-- Short problem --
Return the lines of the material that start at the line containing "Sort table by Time column icon" and end at the line containing "[x=579, y=132]", both included, reproduced verbatim.

[Data entries]
"""

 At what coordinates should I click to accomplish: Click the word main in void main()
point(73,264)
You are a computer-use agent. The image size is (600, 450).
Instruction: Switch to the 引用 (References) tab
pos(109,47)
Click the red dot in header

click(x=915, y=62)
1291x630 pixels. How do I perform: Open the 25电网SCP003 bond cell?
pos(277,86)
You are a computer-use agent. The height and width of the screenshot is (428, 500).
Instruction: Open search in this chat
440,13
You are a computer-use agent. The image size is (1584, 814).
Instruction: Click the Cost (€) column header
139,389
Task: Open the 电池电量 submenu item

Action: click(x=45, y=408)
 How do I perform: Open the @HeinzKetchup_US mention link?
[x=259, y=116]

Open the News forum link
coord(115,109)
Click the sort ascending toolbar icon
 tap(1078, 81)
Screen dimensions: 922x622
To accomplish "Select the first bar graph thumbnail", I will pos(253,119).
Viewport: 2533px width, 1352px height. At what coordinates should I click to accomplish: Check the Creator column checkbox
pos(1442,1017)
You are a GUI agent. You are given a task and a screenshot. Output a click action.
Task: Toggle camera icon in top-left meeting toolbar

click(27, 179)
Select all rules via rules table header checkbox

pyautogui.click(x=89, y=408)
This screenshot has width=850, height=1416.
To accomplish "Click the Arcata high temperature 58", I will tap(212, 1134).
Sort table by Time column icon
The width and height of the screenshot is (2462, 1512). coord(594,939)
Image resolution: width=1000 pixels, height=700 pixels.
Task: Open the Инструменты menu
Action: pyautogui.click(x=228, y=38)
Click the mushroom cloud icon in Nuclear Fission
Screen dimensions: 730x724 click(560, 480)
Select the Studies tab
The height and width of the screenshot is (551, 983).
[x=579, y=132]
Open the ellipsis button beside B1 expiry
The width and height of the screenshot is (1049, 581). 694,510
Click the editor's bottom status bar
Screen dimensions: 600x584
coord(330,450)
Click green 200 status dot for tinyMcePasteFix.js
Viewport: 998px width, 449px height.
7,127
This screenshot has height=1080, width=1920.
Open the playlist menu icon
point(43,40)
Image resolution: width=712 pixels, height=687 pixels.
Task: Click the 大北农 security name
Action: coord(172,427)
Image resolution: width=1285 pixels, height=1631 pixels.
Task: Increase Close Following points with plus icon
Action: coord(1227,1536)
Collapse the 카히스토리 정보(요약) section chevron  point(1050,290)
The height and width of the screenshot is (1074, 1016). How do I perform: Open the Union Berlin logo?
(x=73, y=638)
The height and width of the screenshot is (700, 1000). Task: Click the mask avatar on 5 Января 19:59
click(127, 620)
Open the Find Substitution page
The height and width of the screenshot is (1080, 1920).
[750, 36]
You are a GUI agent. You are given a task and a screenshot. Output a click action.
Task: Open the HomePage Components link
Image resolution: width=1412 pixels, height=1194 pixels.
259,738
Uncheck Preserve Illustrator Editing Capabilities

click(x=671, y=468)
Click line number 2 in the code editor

"""

-- Worked solution --
Sort table by Time column icon
The width and height of the screenshot is (2462, 1512). coord(594,939)
Image resolution: width=1000 pixels, height=700 pixels.
Task: Open the Инструменты menu
Action: pyautogui.click(x=228, y=38)
Click the mushroom cloud icon in Nuclear Fission
Screen dimensions: 730x724 click(560, 480)
Select the Studies tab
The height and width of the screenshot is (551, 983).
[x=579, y=132]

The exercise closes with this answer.